Quoted text
This post follows up from
the completed chiffon dress I posted earlier in the week and focuses on the step by step process I went through to make it, so if you want to see the garment as a whole first make sure to check that post out. I put a lot of research and thought into the construction of this dress as the fabric deserved to be turned into something extra special. I know I love reading about the nitty gritty of the construction process (in fact I think it was
Poppy Kettle's fascinating posts on the construction of her incredible wedding dress that got me itching to try something a little more complicated!) so I thought you guys might like to hear a little more about each of the stages I went through to create my dress and which particular techniques and tutorials I used. Be warned, this is a long one!
MUSLIN MAKING
So first things first I actually made a full blown muslin of the bodice which is something that is very rare for me to do! I already knew that the Flora skirt would work for me having made it
twice before but I'd never tried the 1876 bodice pattern and from other Simplicity experiences I knew I might have some issues with the amount of ease. Working with these lovely silks I didn't want to be fiddling with fit or doing any unpicking at a later stage! Looking at the finished garment measurements on the back of the envelope I decided to go down a size from the size 12 which was recommended for me. This was thankfully the right decision and the size 10 was basically spot on. I only needed to nip it in very slightly at the side seams at the top. I used a lightweight cotton for the muslin and even inserted a zip so I could get an truly accurate idea of size. The other benefit I found to making the muslin was that it was great to have a practice attempt at assembling the bodice before doing it with the silk.

Dataset extract
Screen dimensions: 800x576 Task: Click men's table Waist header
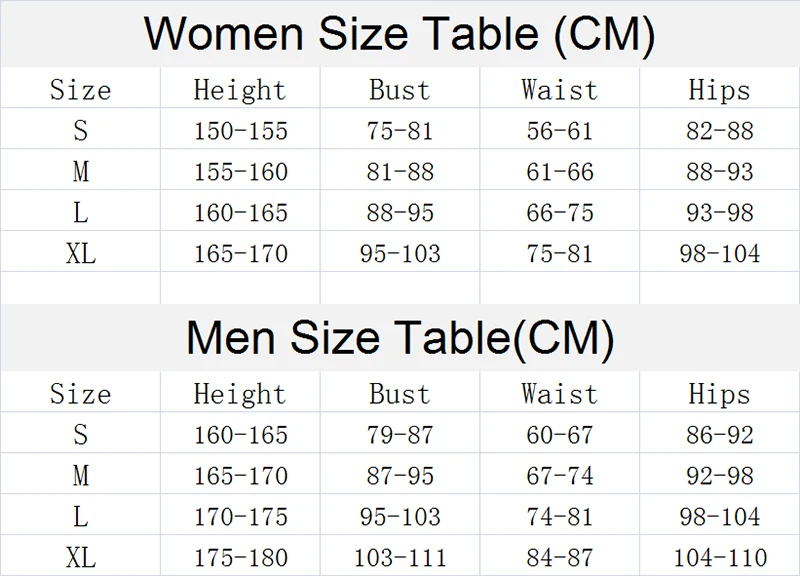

Instruction 1
In the post about making the chiffon dress, what size did the bodice end up being made in?
Instruction 2
Extend the post about making the chiffon dress, picking up after its last sentence.
The listing has no role here.

Written answer 1
Size 10, one size down from the recommended size 12.

Written answer 2
CUTTING
So next up it was one of the steps that I felt most apprehensive about; cutting. I'd read a lot about ways to handle these lightweight silks from using spray stabilisers or even a gelatine bath to give the fabric some stiffness to cutting between layers of tissue paper. At the end of the day I decided to stick as closely as possible to methods I was familiar with. I didn't think working with such a lovely chiffon was the ideal time to start trying out gelatine baths, I was concerned I might end up altering the hand and drape of the silk permanently.
I cut everything out in a single layer as having a double layer of silk on the fold would make it more likely that at least one layer would shift off grain. I worked on the carpet rather than on the table as this had a bit of grip on the fabric to stop it sliding around. It also meant when I was trying to get the fabric laid out straight I could pin the corners into the carpet and keep it nice and taught. I used a combination of pins and weights to hold the pattern pieces in place. Much of the advice I read suggested to avoid using pins but I knew I was going to want to use a lot of pins to keep everything nice and accurately positioned when sewing it up so used them at this point too. If you are thinking about sewing with silk bear in mind that pins will leave holes in the fabric, even if you are using fine silk pins as I did. Therefore you will want to keep your pins within the seam allowances, this worked out well for me.
I began with the skirt pieces and because of how large they are compared to the size of my cutting mat I decided against the rotary cutter and stuck with my trusty shears. I would usually move the mat around underneath the pattern piece to where I next want to cut but I didn't want to risk moving the silk about mid cutting. I had planned to use the rotary cutter for the smaller bodice pieces but the shears were working out so well I stuck with them throughout.
I'm not going to lie the cutting process was lengthy and got a little tedious but the effort to be accurate paid off in the end. It's so worth making sure fabrics which need to drape beautifully are cut right on grain. I cut every pattern piece from both the chiffon and the crepe de chine and then cut the bodice panels from both the organza and batiste too, adding just the batiste to the halter strap to add some strength without stiffness.
PREPARING THE PATTERN PIECES
The next step was to get the individual pattern pieces ready for machine sewing. After cutting I marked all notches with tailors tacks rather than making a snip into the seam allowance as I usually do. I did this as the fabrics were so fragile and also because I wanted to use narrow french seams in for the skirt. I usually use tailors tacks to mark dart points and pleats as they are a great way to be really accurate without risking permanently marking your fabric.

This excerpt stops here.